Alors que le calendrier des discussions sur la nouvelle gouvernance du Net est particulièrement serré, la Commission européenne se positionne comme une force sur laquelle il faudra compter pour créer ce nouvel Internet.

Après quelques prises de position de principe, la Commission européenne vient  de franchir un nouveau cap en se proposant comme médiateur dans les futures négociations mondiales sur la gouvernance de l’Internet. L’enjeu est lourd – Etablir de nouvelles règles de fonctionnements multilatérales pour Internet – et la Commission « propose aujourd’hui une réforme capitale de la gestion et de l’exploitation de l’Internet ».
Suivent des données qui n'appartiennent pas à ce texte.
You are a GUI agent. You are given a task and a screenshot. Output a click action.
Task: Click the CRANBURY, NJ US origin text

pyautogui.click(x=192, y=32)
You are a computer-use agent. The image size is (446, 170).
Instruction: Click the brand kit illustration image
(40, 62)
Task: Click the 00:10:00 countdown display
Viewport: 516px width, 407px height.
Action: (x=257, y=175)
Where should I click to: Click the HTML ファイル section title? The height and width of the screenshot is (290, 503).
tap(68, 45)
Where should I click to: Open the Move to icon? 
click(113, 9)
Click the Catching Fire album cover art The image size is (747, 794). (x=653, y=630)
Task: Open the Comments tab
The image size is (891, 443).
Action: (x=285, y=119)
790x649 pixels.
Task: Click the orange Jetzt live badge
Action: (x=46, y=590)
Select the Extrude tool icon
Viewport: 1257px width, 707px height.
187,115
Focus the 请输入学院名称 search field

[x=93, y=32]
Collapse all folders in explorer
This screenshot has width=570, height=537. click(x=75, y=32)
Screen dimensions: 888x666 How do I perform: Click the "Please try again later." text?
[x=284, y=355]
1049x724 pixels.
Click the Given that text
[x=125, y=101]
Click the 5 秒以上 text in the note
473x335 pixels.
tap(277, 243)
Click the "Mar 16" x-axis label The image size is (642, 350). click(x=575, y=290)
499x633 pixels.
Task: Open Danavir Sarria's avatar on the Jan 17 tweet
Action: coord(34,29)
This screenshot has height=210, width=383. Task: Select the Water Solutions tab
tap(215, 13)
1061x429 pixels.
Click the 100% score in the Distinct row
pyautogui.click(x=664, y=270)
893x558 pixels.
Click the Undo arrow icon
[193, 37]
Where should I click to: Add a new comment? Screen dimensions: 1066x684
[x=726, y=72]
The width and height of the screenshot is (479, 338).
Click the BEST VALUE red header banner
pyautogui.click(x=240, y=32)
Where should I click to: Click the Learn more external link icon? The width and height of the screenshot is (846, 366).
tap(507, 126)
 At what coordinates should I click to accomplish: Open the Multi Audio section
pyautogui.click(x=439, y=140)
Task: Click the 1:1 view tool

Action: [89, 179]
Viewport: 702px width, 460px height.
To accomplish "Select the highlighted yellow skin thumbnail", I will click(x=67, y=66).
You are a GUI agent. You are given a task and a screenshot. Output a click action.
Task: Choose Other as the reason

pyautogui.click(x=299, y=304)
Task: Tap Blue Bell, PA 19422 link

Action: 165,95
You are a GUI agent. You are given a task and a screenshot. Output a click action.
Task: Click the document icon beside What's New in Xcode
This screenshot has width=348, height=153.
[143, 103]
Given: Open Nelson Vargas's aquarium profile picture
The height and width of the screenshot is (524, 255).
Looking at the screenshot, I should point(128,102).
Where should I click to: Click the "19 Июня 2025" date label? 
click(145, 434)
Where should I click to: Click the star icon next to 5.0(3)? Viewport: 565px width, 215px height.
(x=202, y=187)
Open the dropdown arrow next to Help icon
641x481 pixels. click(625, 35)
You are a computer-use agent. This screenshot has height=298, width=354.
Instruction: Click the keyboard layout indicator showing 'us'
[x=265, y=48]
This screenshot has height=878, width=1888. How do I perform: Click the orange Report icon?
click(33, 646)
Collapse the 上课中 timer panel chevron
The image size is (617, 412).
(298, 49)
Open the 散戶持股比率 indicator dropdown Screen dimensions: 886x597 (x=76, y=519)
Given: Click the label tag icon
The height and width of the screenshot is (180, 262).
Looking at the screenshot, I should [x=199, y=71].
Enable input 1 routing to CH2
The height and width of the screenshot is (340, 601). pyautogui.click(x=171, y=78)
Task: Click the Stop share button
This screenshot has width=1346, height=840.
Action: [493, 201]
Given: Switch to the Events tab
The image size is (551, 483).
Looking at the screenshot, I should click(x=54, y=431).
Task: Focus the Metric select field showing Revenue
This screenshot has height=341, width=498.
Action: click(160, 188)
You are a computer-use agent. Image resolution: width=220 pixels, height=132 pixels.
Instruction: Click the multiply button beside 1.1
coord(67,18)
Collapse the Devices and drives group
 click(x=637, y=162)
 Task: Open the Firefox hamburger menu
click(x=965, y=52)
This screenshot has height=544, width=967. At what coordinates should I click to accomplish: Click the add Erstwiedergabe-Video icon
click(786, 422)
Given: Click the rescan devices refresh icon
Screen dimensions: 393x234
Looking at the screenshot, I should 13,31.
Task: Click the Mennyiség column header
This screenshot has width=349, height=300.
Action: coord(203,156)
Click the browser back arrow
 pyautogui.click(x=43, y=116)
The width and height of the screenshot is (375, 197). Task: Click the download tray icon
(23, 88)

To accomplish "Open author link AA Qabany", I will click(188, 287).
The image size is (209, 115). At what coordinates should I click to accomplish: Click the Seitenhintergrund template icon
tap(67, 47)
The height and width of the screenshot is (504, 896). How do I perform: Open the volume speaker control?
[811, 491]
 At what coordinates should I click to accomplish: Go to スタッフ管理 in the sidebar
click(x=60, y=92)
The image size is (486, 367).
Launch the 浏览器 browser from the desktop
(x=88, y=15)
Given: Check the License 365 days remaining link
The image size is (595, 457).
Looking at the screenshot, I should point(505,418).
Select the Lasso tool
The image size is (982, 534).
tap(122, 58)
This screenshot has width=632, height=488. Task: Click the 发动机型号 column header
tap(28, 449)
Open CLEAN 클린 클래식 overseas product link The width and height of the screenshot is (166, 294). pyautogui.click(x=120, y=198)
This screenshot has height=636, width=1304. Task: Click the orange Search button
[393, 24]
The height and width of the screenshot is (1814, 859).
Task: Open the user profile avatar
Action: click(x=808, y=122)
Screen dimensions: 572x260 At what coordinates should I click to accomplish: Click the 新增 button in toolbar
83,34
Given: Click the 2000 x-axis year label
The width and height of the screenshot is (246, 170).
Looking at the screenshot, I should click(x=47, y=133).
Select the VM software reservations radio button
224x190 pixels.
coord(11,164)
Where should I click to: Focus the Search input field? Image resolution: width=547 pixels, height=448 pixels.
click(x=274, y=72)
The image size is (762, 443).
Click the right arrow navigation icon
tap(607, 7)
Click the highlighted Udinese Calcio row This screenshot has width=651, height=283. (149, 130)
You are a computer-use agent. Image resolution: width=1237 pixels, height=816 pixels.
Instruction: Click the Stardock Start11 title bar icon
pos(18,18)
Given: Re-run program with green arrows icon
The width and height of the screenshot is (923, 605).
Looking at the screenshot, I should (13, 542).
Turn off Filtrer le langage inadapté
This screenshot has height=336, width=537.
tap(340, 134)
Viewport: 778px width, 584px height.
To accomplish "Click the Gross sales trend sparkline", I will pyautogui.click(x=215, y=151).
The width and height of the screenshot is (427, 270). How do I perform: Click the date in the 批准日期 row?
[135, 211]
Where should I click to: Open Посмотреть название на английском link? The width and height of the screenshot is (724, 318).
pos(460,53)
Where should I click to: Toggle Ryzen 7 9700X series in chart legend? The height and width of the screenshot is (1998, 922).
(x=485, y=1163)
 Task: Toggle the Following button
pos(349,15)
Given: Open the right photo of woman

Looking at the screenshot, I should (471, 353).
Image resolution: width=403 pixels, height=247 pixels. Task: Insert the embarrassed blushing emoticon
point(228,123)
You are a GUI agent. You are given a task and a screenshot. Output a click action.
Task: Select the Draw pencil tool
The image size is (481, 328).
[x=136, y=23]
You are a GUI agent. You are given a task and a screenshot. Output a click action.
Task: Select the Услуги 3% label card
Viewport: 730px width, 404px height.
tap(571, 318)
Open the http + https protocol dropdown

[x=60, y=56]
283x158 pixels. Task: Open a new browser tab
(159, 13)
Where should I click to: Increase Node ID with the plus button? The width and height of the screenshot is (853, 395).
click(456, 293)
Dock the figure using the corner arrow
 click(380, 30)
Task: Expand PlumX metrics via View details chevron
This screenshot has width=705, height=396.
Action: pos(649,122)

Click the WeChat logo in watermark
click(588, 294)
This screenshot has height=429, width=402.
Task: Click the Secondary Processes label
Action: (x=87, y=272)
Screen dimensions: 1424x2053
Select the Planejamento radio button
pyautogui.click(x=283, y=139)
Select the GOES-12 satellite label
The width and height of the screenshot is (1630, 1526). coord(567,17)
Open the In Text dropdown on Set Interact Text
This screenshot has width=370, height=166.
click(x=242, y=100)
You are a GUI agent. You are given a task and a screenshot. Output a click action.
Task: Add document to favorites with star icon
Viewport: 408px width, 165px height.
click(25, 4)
Neelie Kroes, vice-présidente de la Commission européenne, a ainsi déclaré que les deux années à venir vont être « capitales pour la gouvernance mondiale de l’Internet dont la carte va être redessinée ». A ce titre, « l’Europe doit contribuer à l’élaboration d’un projet crédible pour la gouvernance mondiale de l’Internet et doit participer activement à la définition de l’Internet de l’avenir », continuait-elle. Avant de lancer dans un élan, qui résonne des révélations d’Edward Snowden : « nos libertés fondamentales et nos droits ne sont pas négociables. Ils doivent être protégés en ligne ».

Des mesures concrètes mais pas toutes neuves

La Commission européenne avance un ensemble de propositions visant à border au mieux la gouvernance de l’Internet. A commencer par des « mesures concrètes » pour fixer un calendrier précis pour la mondialisation des fonctions de l’Icann et de l’Iana.

Une première proposition qui ne viserait donc qu’à encadrer plus étroitement un processus en cours depuis bien longtemps déjà.

En fin d’année dernière, à propos d’une mondialisation de la « tutelle » de l’Icann, Fadi Chehadé, son directeur exécutif, déclarait « cela a toujours été envisagé, y compris dans les accords lors de notre fondation, que la relation spéciale entre l’Icann et le gouvernement deviendrait plus mondiale dans le futur et moins concentrée sur un gouvernement. Il n’y a donc rien de nouveau ici ».

La Déclaration de Montevideo sur l’avenir de la coopération sur Internet, publiée en octobre 2013 et en plusieurs langues – chinois y compris – pour montrer son ambition internationale, ne disait d’ailleurs rien d’autre. Cette communication, signée par les dirigeants de nombreuses organisations du Net, comme l’Icann, l’Internet Society, le W3C ou encore l’IETF, indiquait qu’était identifié le « besoin d’un véritable effort pour prendre en compte les défis de la gouvernance d’Internet » et appelait « à une accélération de la mondialisation des fonctions de l’Icann et de l’Iana ».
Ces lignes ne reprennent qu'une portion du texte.